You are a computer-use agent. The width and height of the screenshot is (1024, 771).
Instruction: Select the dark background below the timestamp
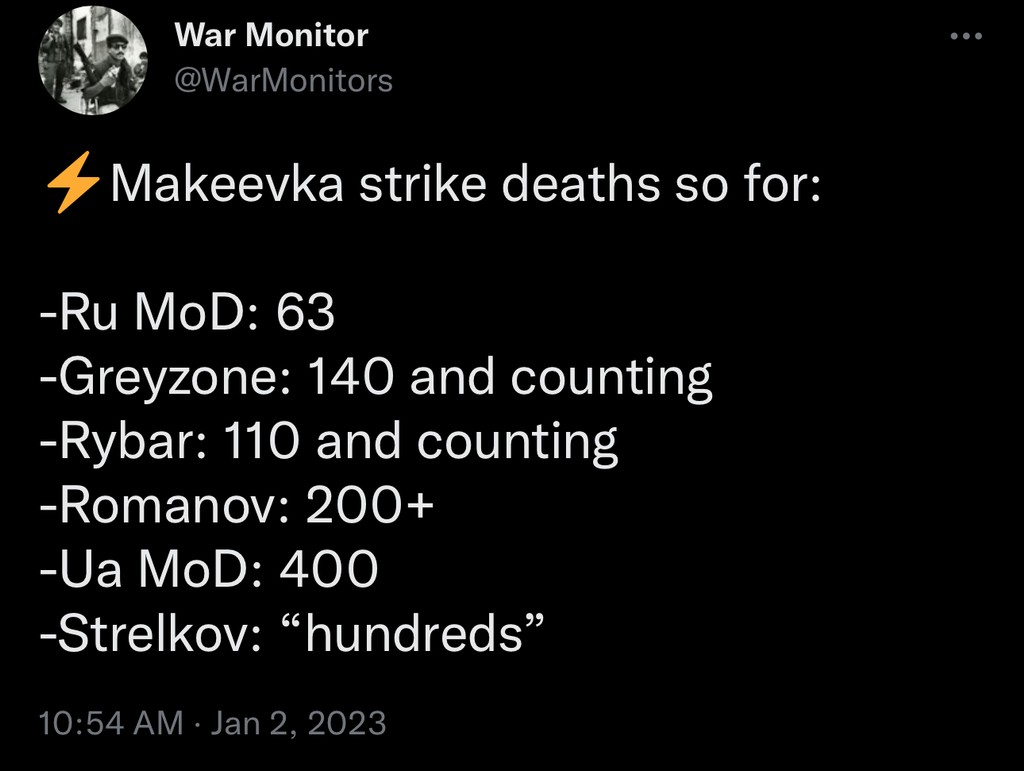(512, 757)
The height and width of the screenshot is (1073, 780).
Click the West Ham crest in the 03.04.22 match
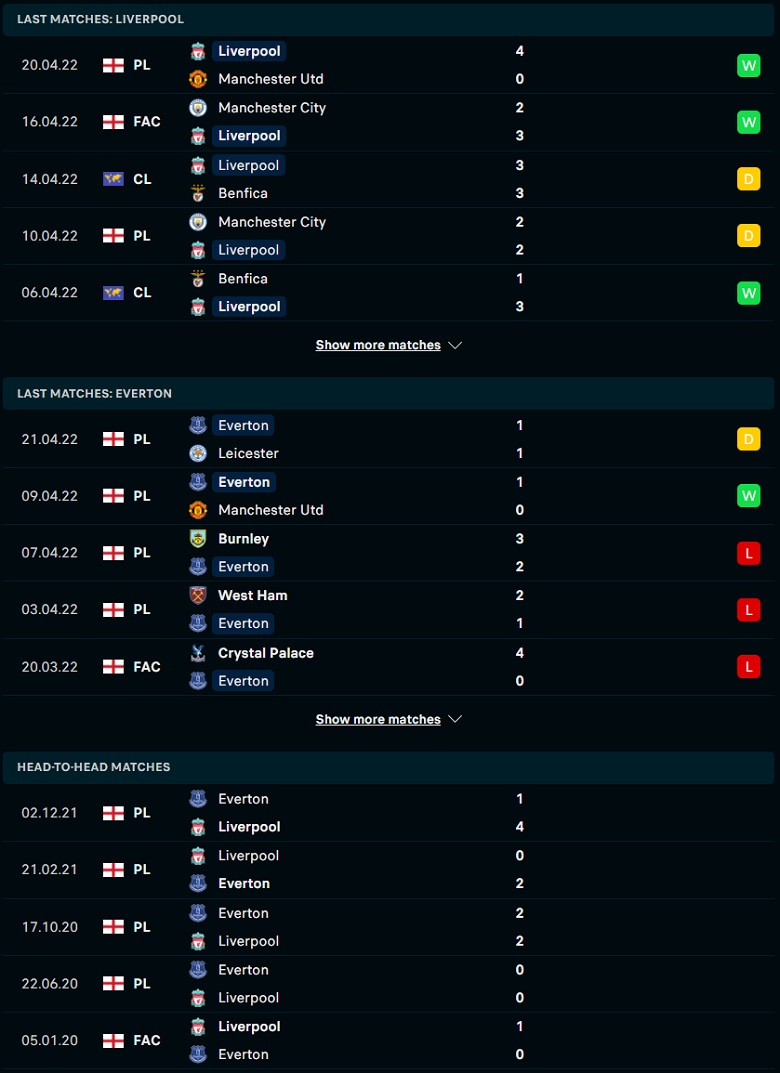coord(198,596)
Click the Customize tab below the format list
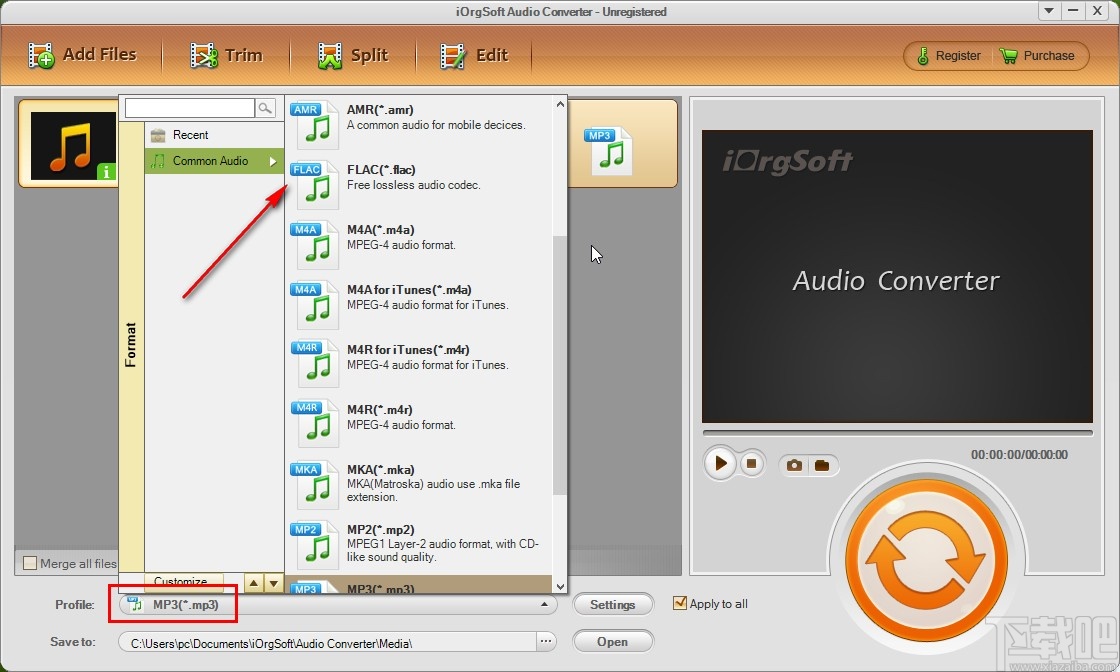The image size is (1120, 672). [x=182, y=581]
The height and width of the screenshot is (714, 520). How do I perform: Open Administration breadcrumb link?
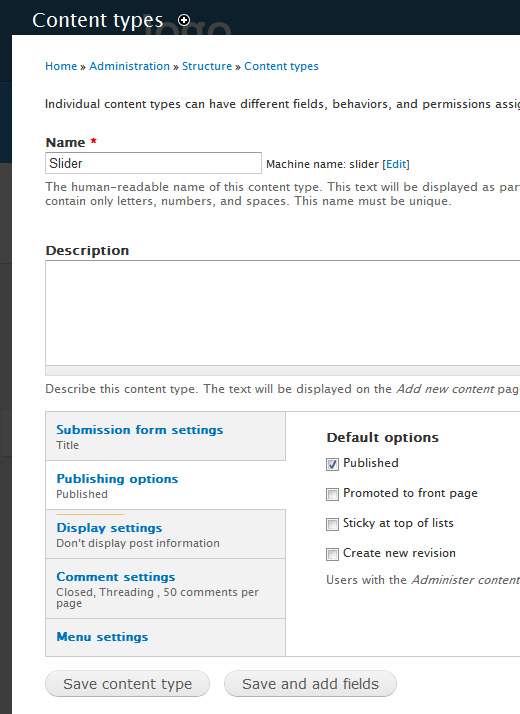coord(129,66)
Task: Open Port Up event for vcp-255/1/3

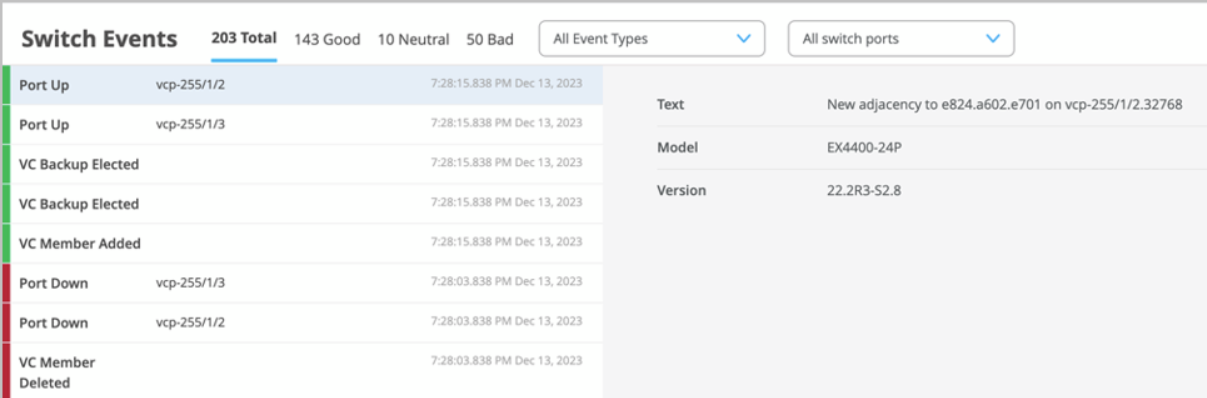Action: 301,125
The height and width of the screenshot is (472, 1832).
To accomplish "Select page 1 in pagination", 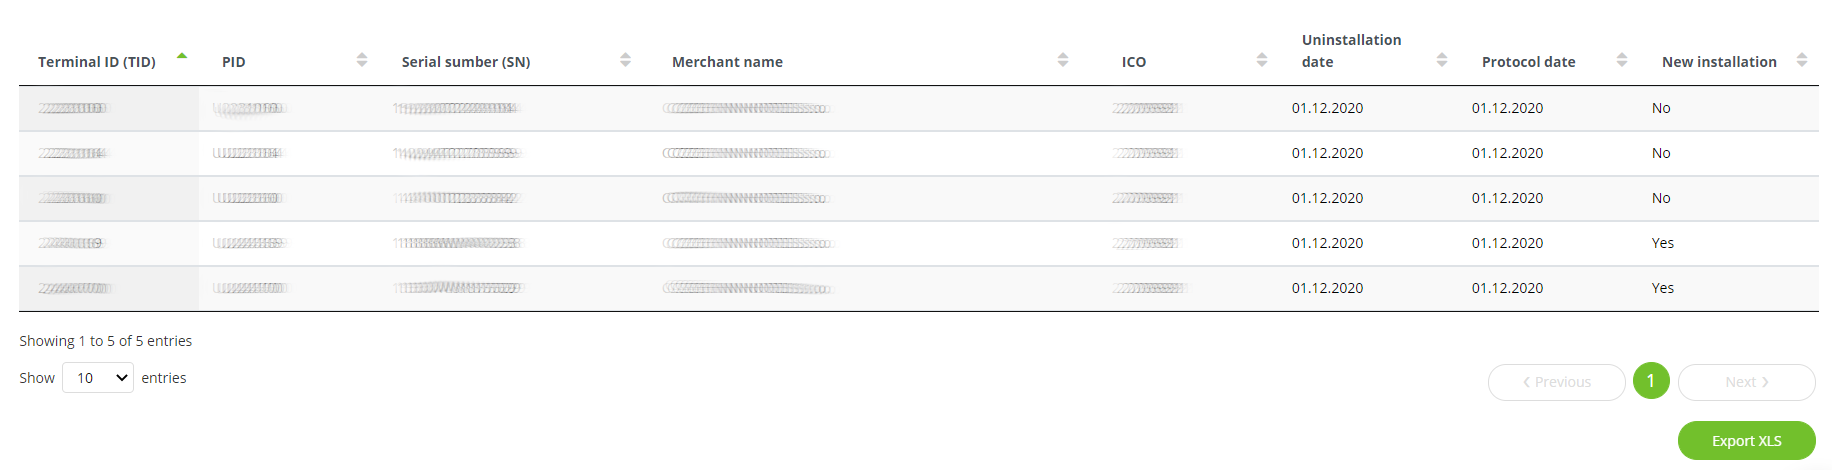I will 1651,381.
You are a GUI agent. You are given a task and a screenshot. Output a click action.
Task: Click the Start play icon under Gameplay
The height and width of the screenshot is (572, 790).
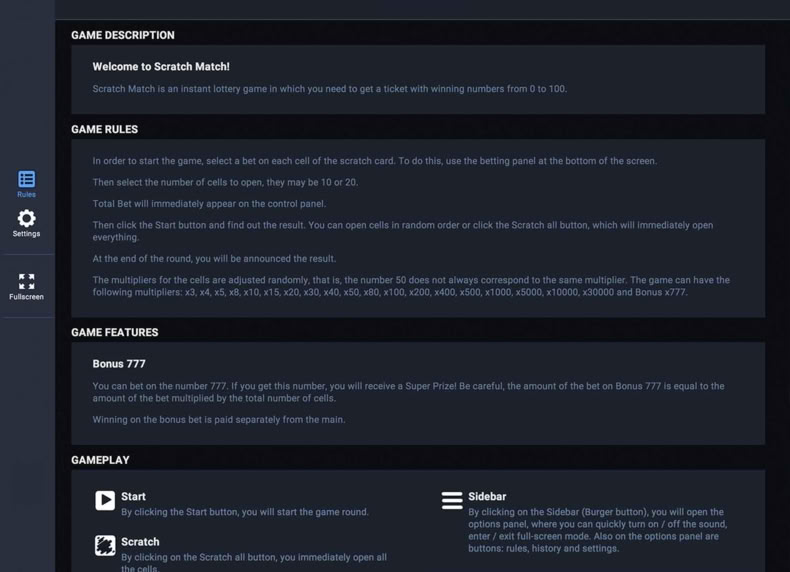point(105,500)
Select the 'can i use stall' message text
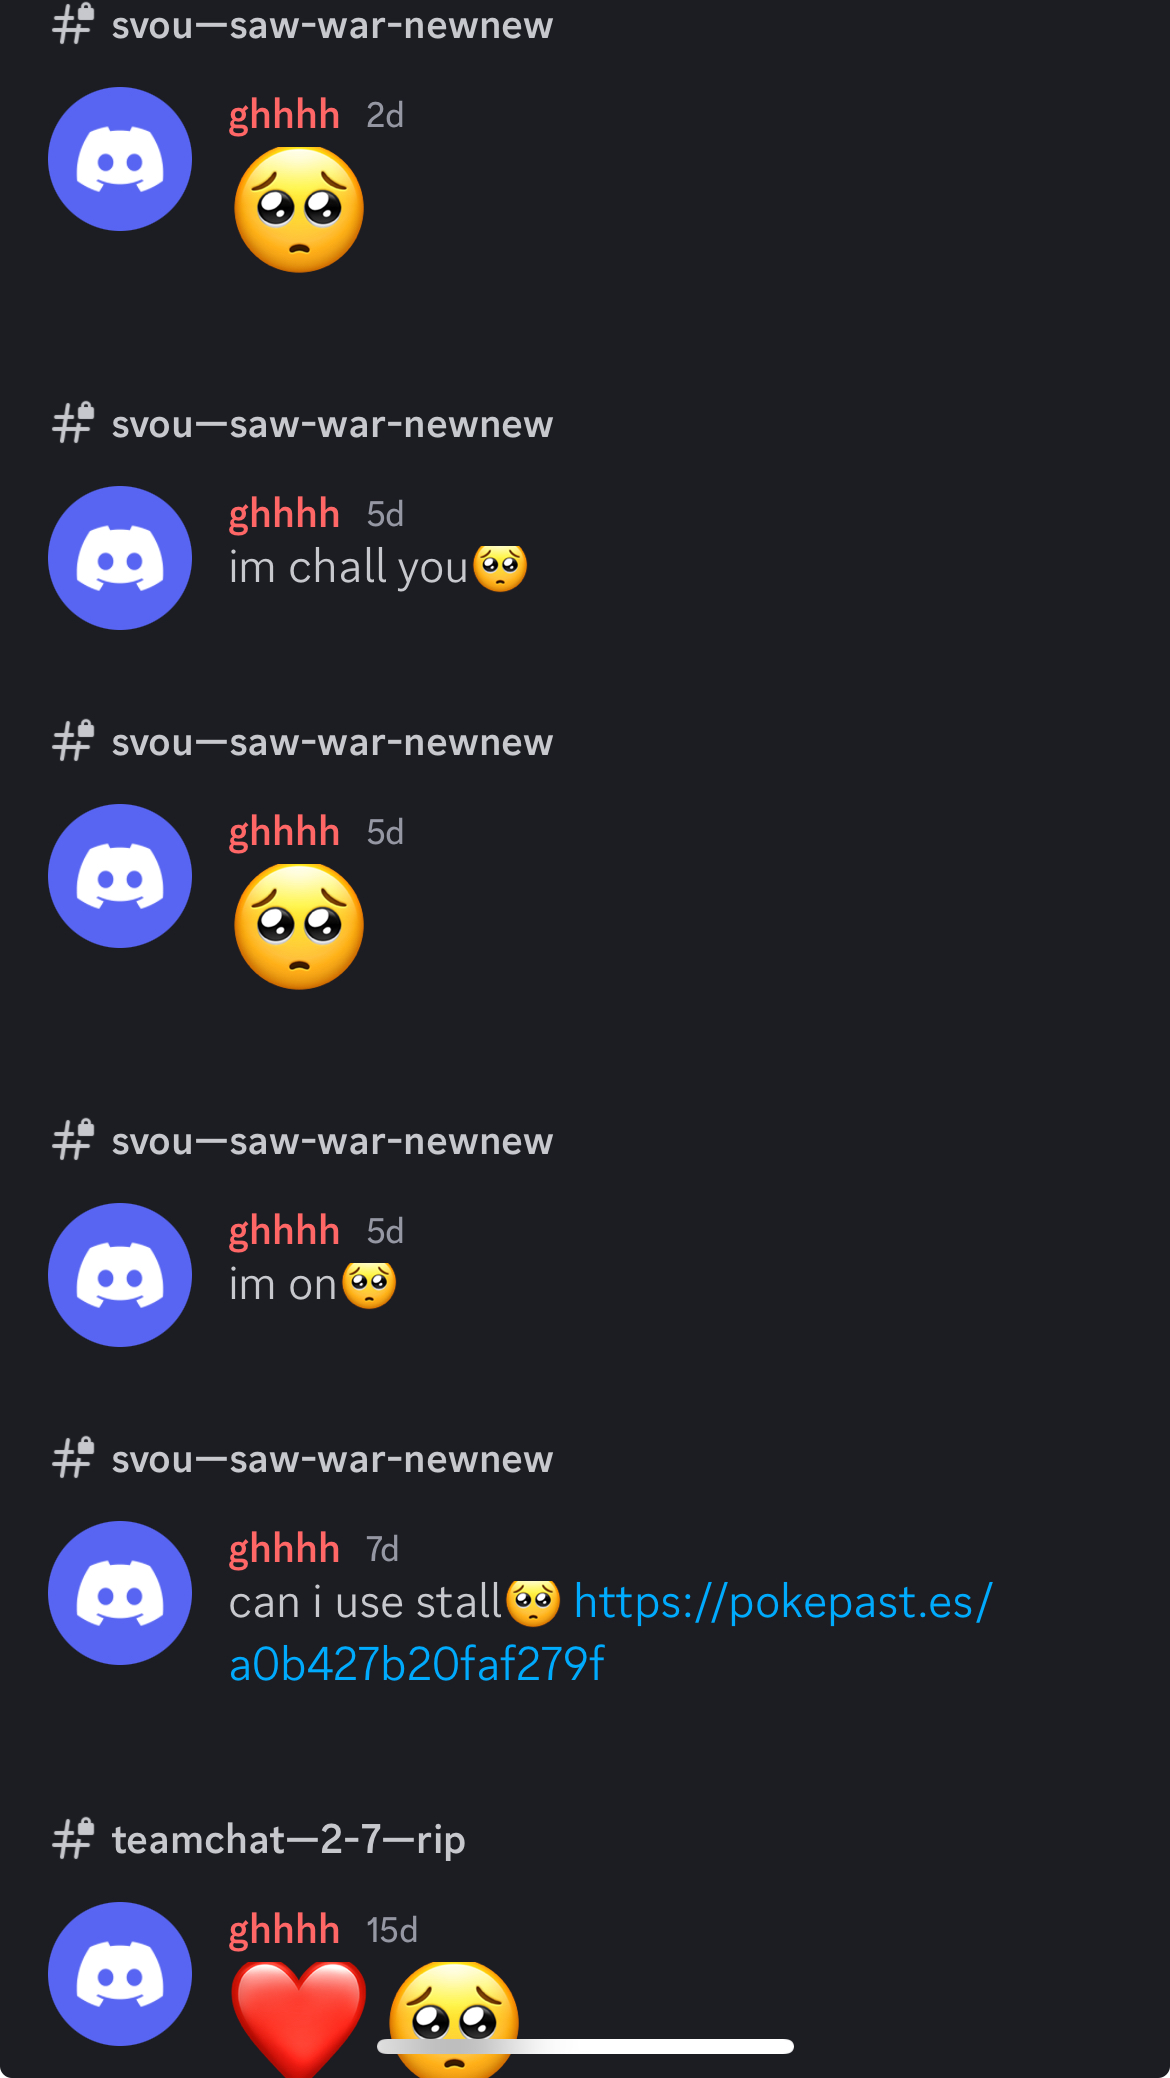Viewport: 1170px width, 2078px height. coord(365,1603)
-.-.-
TASK DIRECTIONS
Transcribe exactly the lines above, running from the one that contains "The height and width of the screenshot is (572, 790)." through the final line of the listing, and skip every picture.

WRITTEN ANSWER
The height and width of the screenshot is (572, 790).
point(105,500)
Select the 'can i use stall' message text
Viewport: 1170px width, 2078px height. coord(365,1603)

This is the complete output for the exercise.